Highlight track of the album is title-track, ‘Lede’. The main riff is a stunner, and all riffs that transition from it sound just as stellar. Punk-influenced and powerfully rendered and conceived, ‘Lede’ dusts off this unique take with some trips up the fretboard and occasional tremolo riffs on the higher octaves. The vocals continue to complement the music nicely, and the discordant bass is such a weapon on the album. Blessed be Alkerdeel.

Final track, album closer, ‘Gråt Deleenaf’, starts off with noise in the background. The band seems to like using guitar noise a lot. They sound like very slight guitar shreds working the frets rapidly at low volume. After some time using the noise intro, the band brings back the black metal at a galloping pace. The production is so good for the live kit used on the album, as the hi-hats and snares sound on even keel with the bass drums, never getting smothered by the bass. The final track morphs along different paces, but it mostly gallops along until the conclusion.
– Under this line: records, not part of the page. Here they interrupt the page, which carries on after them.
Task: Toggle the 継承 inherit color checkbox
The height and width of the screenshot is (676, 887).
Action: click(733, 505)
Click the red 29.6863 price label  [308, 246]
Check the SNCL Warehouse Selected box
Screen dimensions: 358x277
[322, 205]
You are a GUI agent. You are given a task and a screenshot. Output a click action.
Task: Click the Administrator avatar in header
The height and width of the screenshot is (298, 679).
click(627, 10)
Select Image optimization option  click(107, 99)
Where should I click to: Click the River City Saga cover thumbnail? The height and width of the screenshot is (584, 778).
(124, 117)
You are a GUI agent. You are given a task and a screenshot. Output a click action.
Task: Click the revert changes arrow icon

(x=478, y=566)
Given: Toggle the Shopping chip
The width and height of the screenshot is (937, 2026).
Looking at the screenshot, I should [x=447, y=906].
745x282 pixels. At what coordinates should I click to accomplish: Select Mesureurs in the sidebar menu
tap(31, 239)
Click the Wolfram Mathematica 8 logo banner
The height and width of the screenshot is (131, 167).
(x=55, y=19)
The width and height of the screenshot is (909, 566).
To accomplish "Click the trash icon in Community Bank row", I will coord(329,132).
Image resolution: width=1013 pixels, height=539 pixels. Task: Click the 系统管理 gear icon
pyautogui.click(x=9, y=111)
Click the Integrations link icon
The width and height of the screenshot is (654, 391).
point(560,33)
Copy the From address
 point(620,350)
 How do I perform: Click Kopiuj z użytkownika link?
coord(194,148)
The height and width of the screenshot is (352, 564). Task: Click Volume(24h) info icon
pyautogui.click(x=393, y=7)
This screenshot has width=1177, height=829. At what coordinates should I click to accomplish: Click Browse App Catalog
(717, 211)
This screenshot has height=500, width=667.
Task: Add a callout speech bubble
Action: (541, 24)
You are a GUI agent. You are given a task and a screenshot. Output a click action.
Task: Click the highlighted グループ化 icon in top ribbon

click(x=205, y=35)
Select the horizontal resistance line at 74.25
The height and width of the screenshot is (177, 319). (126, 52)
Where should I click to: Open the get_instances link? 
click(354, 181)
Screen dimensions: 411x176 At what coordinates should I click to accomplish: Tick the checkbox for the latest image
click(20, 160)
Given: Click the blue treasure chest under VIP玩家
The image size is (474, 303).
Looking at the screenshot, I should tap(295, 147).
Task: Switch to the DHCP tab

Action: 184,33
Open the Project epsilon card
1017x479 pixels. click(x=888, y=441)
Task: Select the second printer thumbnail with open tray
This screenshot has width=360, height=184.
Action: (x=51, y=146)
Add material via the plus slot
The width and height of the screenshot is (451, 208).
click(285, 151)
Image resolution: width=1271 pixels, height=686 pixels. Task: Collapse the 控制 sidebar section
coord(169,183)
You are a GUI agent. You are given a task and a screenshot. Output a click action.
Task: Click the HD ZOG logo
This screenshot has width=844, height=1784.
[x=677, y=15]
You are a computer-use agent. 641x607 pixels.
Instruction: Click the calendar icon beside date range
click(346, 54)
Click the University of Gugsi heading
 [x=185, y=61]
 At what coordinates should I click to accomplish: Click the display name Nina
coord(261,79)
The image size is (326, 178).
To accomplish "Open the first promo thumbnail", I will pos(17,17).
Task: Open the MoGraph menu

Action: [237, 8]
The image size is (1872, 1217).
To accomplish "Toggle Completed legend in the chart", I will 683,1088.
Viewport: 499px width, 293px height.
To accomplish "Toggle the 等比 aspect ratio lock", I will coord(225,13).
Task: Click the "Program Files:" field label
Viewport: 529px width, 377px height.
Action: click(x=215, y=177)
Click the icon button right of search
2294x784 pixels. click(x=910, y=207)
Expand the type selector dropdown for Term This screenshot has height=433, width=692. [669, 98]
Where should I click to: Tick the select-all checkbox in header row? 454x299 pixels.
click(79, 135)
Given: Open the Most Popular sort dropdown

Lede is a fine example of the black metal template used with a different approach, and the raw production values still balance-out the instruments to create a very organic bottom-end heavy sound. Alkerdeel have a very good release with Lede, and should continue to expand on this style. I will look forward to their new releases. This is highly recommended for fans to hear the downtuned, bass-heavy production values used for Lede. Echoes and Dust fans, check this out!